Vice President Kamala Harris champions action on climate change at Georgia Tech

Vice President Kamala Harris talks about climate change at Georgia Tech on Wednesday, Feb. 8, 2023, in Atlanta. (AP Photo/John Bazemore)

Fresh off the president’s State of the Union speech and with a likely re-election bid on the horizon, Vice President Kamala Harris flew to Atlanta on Wednesday to deliver a message on climate change. She called it “one of the most pressing issues of our time.”

“The clock is not just ticking, it’s like banging,” Harris told an audience at Georgia Tech’s Ferst Center for the Arts. “It’s requiring us to move quickly, but there’s so much to be excited about in terms of what we can do.”

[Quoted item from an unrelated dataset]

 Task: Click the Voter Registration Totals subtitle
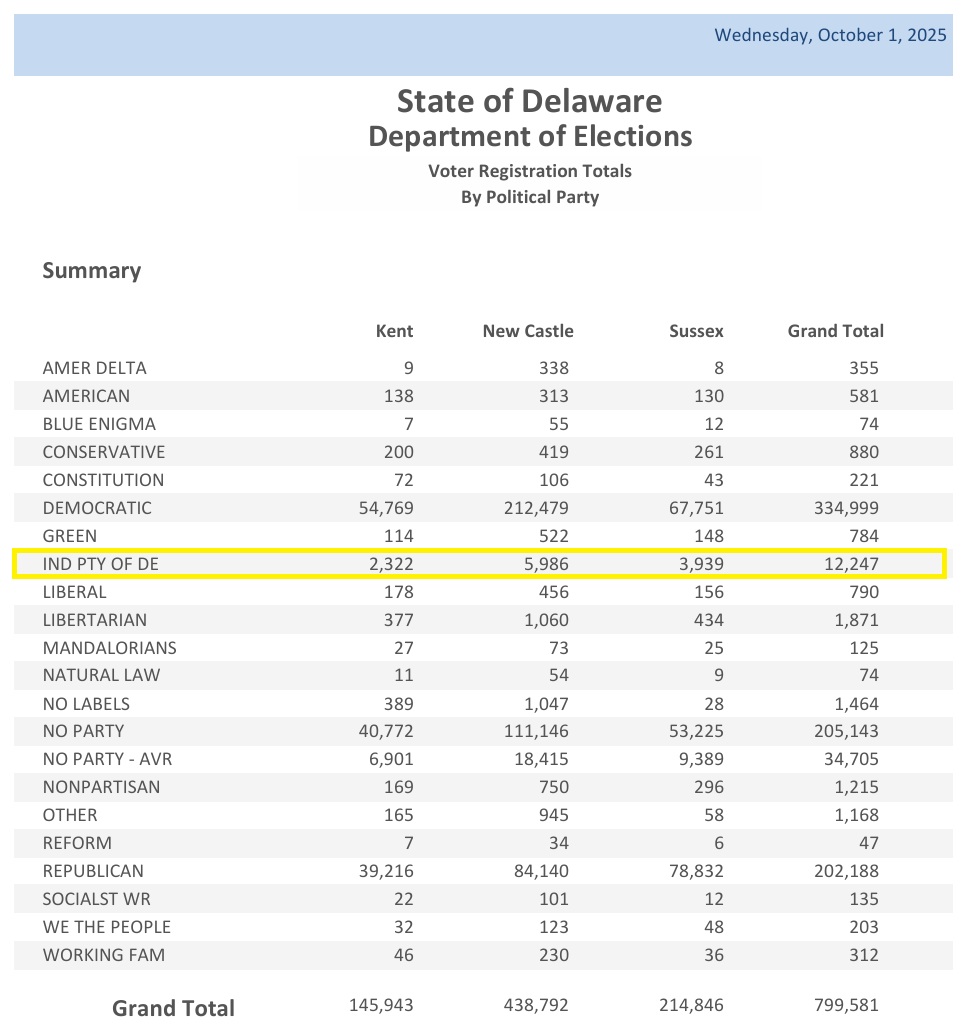(x=529, y=171)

Harris touted the Biden Administration’s efforts to combat climate change, including billions of dollars for climate-focused initiatives through the Bipartisan Infrastructure Law and the Inflation Reduction Act.

The vice president focused on incentives to speed up the adoption of electric vehicles, a growing industry in Georgia, and new funding to replace the lead pipes and service lines that have tainted drinking water in cities like Flint, Michigan, and Jackson, Mississippi. 

Harris framed action on climate change not only as imperative to the future of the planet but also in the fight against racial and economic injustice.

“Let’s just jump in it,” she said, “but do it in a way that is inclusive and that we are asking the communities that are affected to lead and not telling them what we are going to do for them.”

“This is not about polar bears,” said University of Georgia professor Marshall Shepherd, who helped moderate the conversation with Harris.  “I like polar bears, they’re cute, but this is about kitchen table issues that affect lives in Oakland, California, and Canton, Georgia, and Nashville, Tennessee.” 

With the State of the Union address and the travel that’s following it, President Biden and Harris are looking to re-focus voters on their wins over the last two years. Biden’s job approval numbers have remained cool amid persistent inflation. But Democrats’ ability to do more on climate and other issues will be hamstrung by a newly-divided government, with Republicans now holding a narrow majority in the House.

But on Wednesday, Harris told students in the audience that they are ahead of the curve on climate change, and that makes her feel optimistic.

“The benefit you have is you’re not burdened by any question of ‘Is this real?’ That’s great because we’ve been having to deal with some folks who literally…  like, have you looked at the window?” Harris told the audience, which erupted in laughter.

Young people were key to Biden’s 2020 victory, and so was Georgia. It will be a critical battleground in 2024.